**Extrait du document**
Mais si l'âme faiblit, si l'énergie lui manque pour secouer les influences
morbides, si elle s'abandonne à l'ignorance, à la vie facile, à la servitude
morale, c'en est fait : les meilleures institutions libres s'affaissent
d'elles-mêmes et nul moyen révolutionnaire ne réussirait à les maintenir
debout.
Pas
plus la république que la monarchie. Je m'imagine que la charmante république
des Missions du Paraguay, où il faisait
si bon vivre sous la présidence paternelle des jésuites
n'était pas très libérale. Une république, même avec le suffrage universel,
peut se prêter à l'absolutisme et au pire
de tous, l'absolutisme théocratique : tout, dépend
en dernier ressort de l'esprit général qui anime une assemblée, une
classe dirigente, une nation.

**Consigne a**
Recopiez tels quels les entrées à partir de la ligne contenant « view options menu (732, 885) » jusqu'à la fin des entrées.

**Entrées fournies**
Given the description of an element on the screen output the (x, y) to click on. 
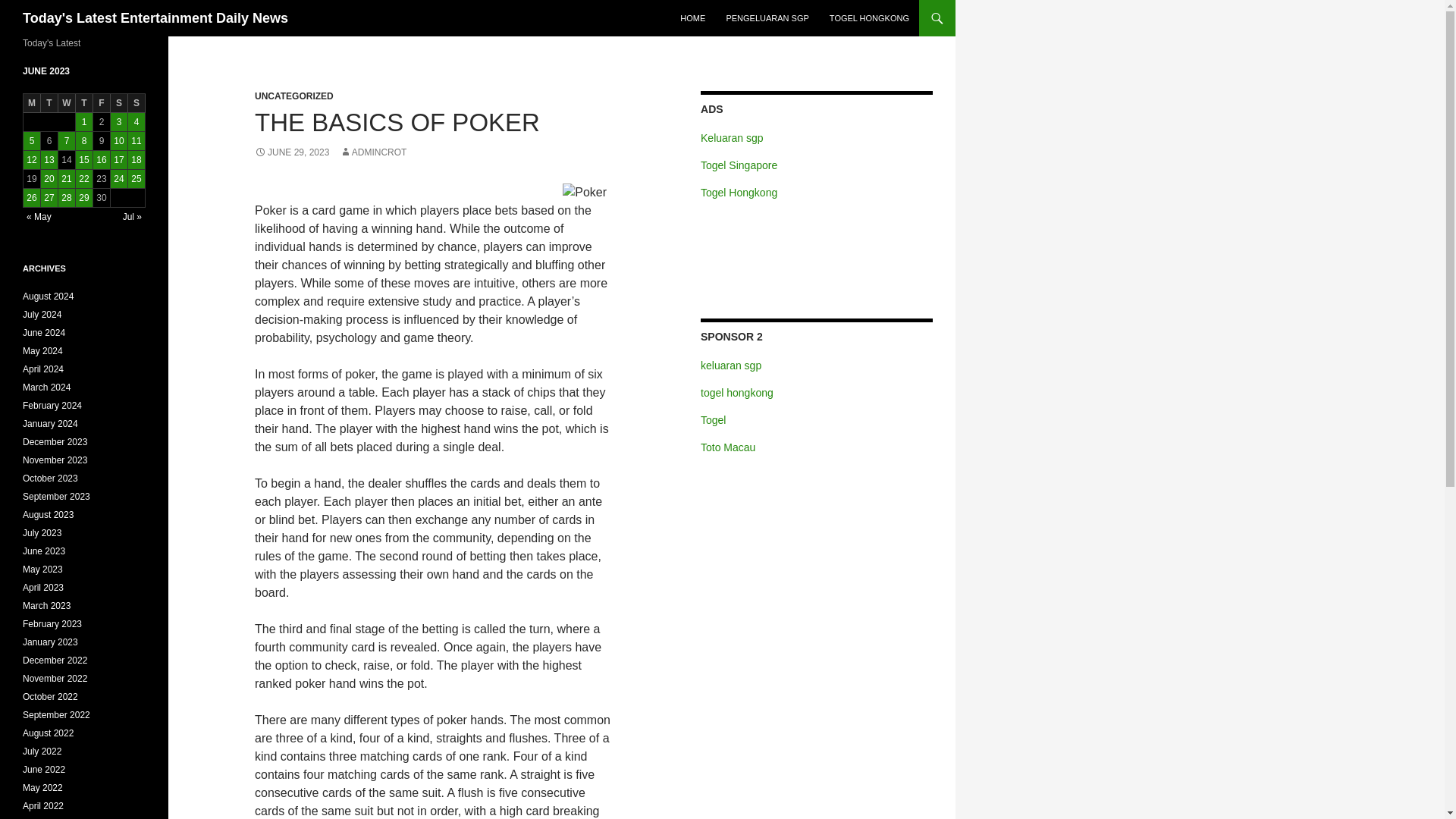
22 (84, 178)
21 (66, 178)
TOGEL HONGKONG (869, 18)
Thursday (84, 103)
24 (119, 178)
HOME (692, 18)
26 (31, 198)
Saturday (119, 103)
togel hongkong (736, 392)
Friday (101, 103)
Given the description of an element on the screen output the (x, y) to click on. 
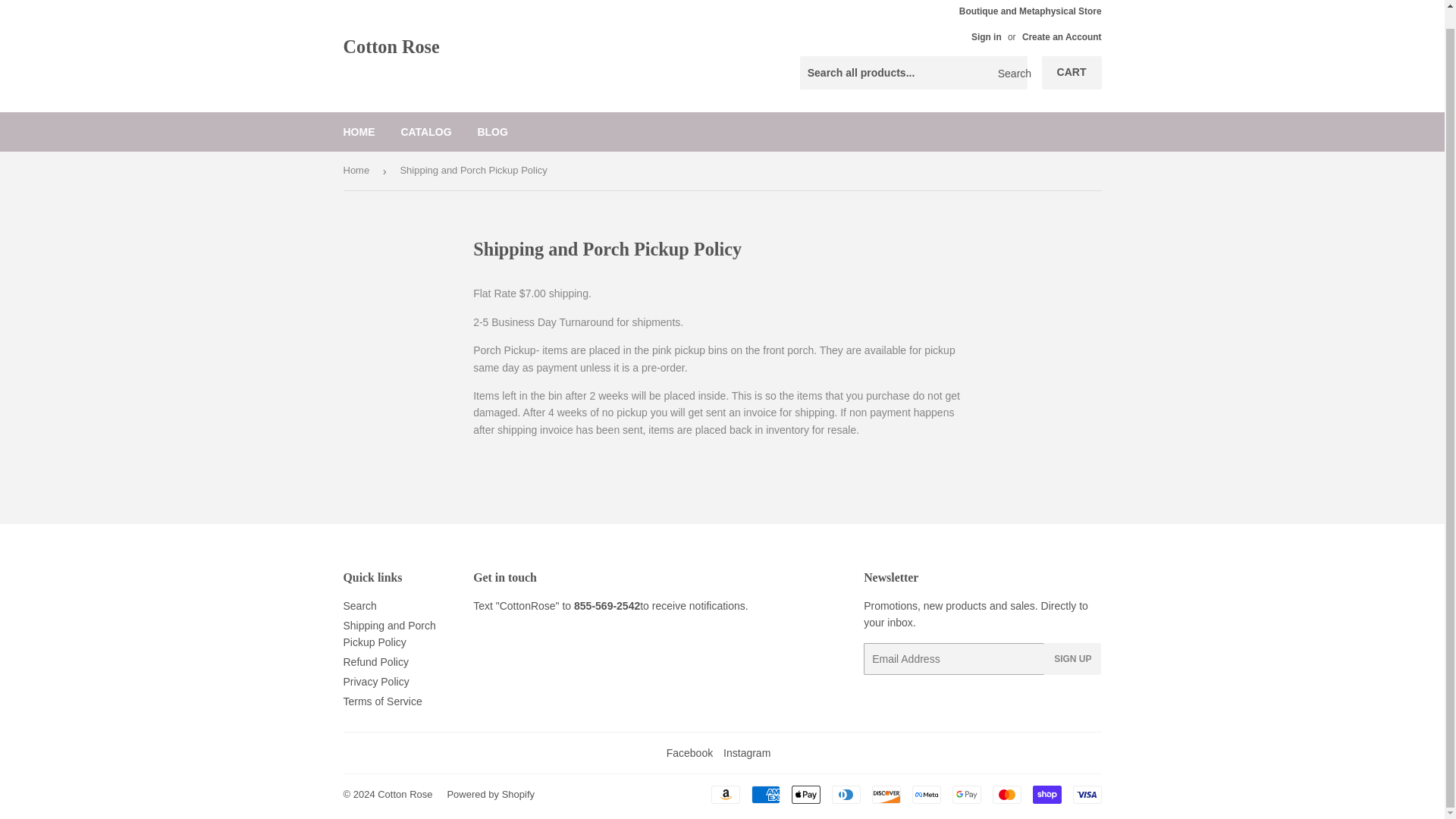
Terms of Service (382, 701)
Mastercard (1005, 794)
Meta Pay (925, 794)
Amazon (725, 794)
American Express (764, 794)
Boutique and Metaphysical Store (1030, 23)
Refund Policy (374, 662)
CART (1072, 72)
Privacy Policy (375, 681)
Cotton Rose  on Facebook (689, 752)
CATALOG (425, 131)
Apple Pay (806, 794)
Diners Club (845, 794)
Cotton Rose (404, 794)
SIGN UP (1071, 658)
Given the description of an element on the screen output the (x, y) to click on. 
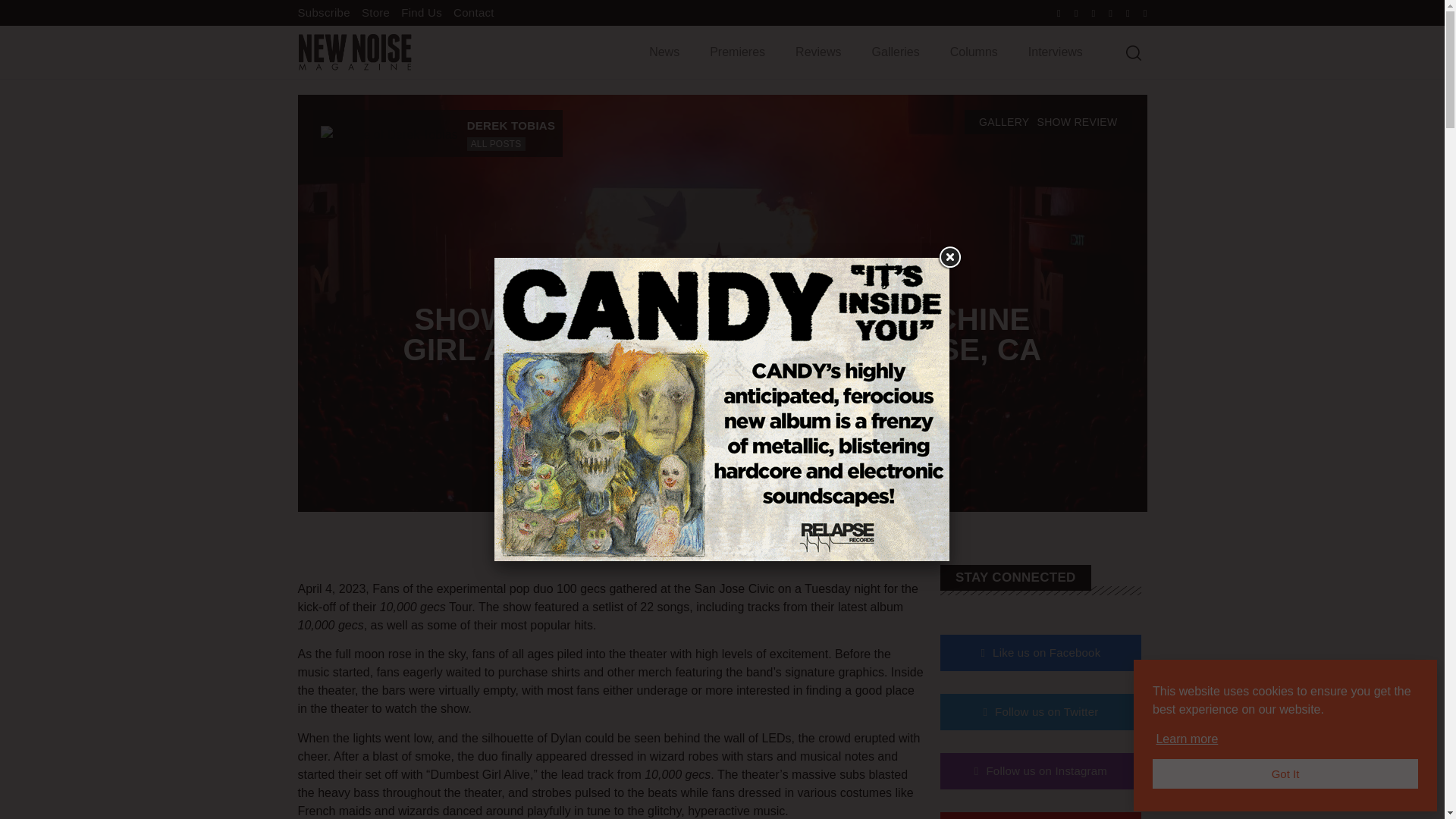
Interviews (1055, 52)
Store (375, 12)
Columns (973, 52)
Contact (473, 12)
Subscribe (323, 12)
Galleries (895, 52)
News (663, 52)
Reviews (818, 52)
Premieres (737, 52)
Find Us (421, 12)
Given the description of an element on the screen output the (x, y) to click on. 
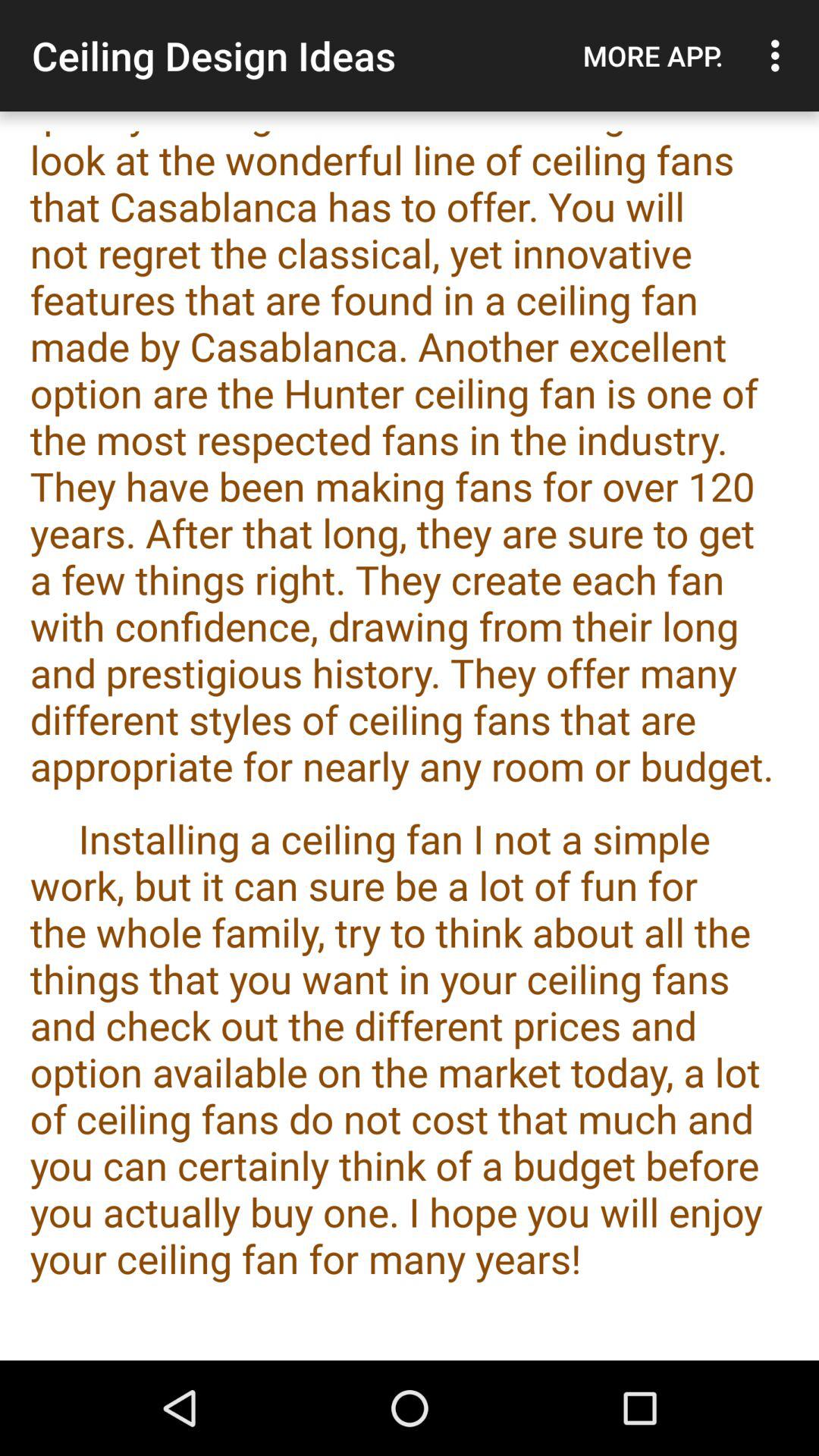
click the app above the ceiling fan item (653, 55)
Given the description of an element on the screen output the (x, y) to click on. 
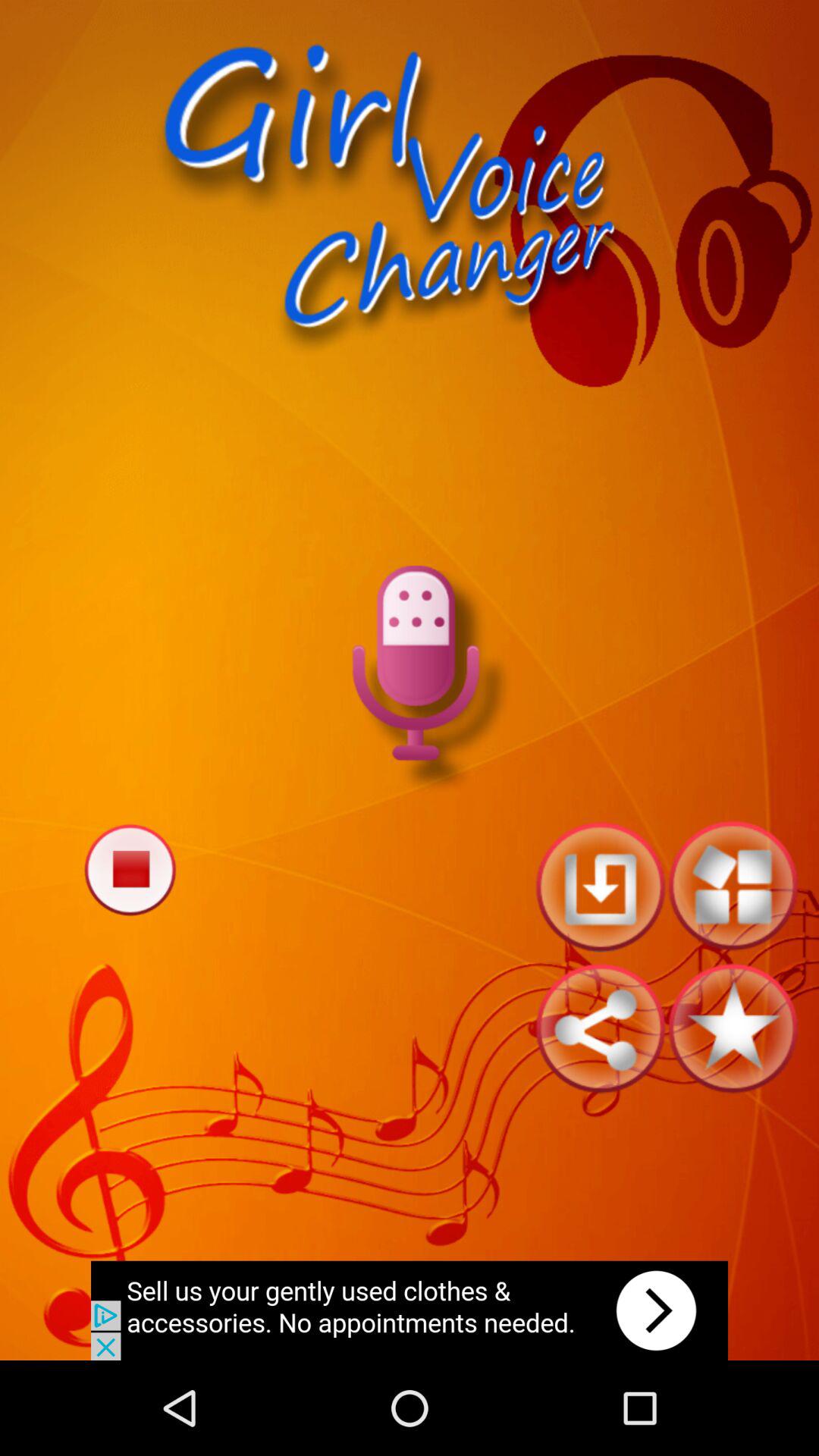
view options menu (732, 885)
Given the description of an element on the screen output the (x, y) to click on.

**Consigne b**
Dans le passage sur les institutions libres, relevez toutes les choses auxquelles l'âme peut s'abandonner selon la première phrase.

**Réponse complète a**
view options menu (732, 885)
Given the description of an element on the screen output the (x, y) to click on.

**Réponse complète b**
l'ignorance, la vie facile, la servitude morale